● WHAT TO DO:
Check each line below for "will" and give the count of those that have it, nothing else.

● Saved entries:
____________________

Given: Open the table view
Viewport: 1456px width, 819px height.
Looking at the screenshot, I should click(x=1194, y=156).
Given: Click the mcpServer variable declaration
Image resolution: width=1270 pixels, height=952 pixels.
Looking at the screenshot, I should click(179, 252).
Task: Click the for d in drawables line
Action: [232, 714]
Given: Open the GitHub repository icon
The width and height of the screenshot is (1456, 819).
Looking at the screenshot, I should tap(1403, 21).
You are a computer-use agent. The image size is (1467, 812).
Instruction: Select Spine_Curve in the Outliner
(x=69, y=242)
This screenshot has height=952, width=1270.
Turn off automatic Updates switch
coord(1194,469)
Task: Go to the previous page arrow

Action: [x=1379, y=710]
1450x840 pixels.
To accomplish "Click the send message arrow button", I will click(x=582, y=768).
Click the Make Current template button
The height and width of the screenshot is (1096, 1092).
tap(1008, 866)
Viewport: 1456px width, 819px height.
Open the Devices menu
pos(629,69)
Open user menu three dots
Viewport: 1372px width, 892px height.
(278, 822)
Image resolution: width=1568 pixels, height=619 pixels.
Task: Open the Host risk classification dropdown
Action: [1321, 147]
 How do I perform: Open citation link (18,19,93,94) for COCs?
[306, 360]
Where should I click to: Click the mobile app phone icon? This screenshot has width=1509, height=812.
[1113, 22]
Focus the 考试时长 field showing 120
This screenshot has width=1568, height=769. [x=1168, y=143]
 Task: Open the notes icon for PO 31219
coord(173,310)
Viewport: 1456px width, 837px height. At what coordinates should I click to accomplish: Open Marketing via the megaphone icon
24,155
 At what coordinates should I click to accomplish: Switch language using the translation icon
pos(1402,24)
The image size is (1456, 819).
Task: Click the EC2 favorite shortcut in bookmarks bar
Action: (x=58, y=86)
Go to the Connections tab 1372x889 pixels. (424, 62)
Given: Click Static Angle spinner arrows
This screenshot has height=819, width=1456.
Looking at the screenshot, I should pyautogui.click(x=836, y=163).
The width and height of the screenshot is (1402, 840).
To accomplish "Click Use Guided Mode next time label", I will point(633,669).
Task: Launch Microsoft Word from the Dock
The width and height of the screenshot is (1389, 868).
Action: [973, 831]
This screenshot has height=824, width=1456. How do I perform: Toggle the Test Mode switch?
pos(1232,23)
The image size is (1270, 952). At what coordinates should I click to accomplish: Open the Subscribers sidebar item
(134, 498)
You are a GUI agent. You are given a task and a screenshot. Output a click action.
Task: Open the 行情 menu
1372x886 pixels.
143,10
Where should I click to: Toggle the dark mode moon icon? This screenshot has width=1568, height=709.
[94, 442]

____________________

● ANSWER AREA:
2